Anybody can request and review public records, and the state has a broad definition of what is a public record. If you text me on my personal cell to complain about the way my colleague — your representative — voted, that’s a public record somebody can demand to see.
I’ve filed PRA requests from the City, and other cities, over the years. I think cities should go a step further, and publish on their website everything handed over from a PRA request, so anybody can look through them.
This “Jane Ventura” request was massive. Everything on every possible account on the Chamber of Commerce, their State of The City fundraiser, cannabis, and my Rincon Roundtables. Oh and charter amendments. And it’s legal but maybe unprecedented that whoever submitted it used a fake name.
When I filed a PRA request asking for all city emails that referred to a winery, I was told thousands of emails met that criterion and could I please explain what I was looking for so they could narrow the results? Which of course I did.
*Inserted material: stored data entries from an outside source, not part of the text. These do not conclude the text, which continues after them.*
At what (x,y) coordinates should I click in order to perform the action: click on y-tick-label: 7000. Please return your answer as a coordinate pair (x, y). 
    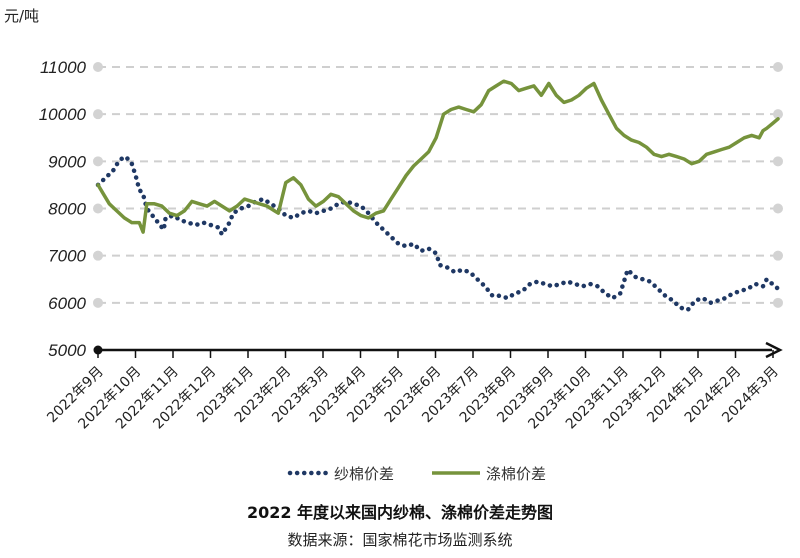
    Looking at the image, I should click on (67, 256).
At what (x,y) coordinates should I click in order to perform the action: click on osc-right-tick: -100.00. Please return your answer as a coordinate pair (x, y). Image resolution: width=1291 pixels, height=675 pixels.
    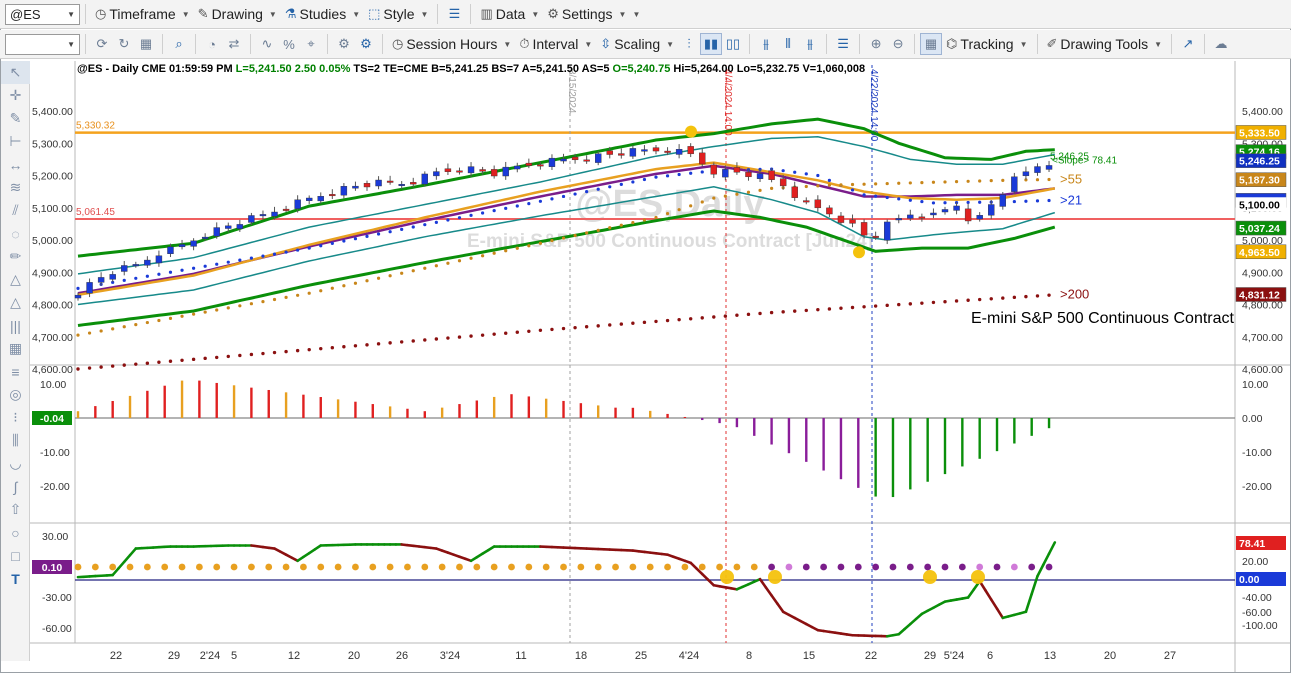
    Looking at the image, I should click on (1260, 626).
Nobody else received a demand from “Jane Ventura.”
You can view the documents here.
Couple notes, there’s a whole piece that is redacted as attorney-client privilege. That was me, sharing with a reporter, something the City Manager sent to all council members. Plus, emails I sent to our city attorney — nothing that the city attorney wrote to me. It’s things I could have put in an open letter and shared with the world. There’s nothing I haven’t said to a dozen different people about the whole State-of-The-City blusterduck.
There’s another section that says it’s redacted for deliberative process reasons. That’s me, writing to a Councilmember.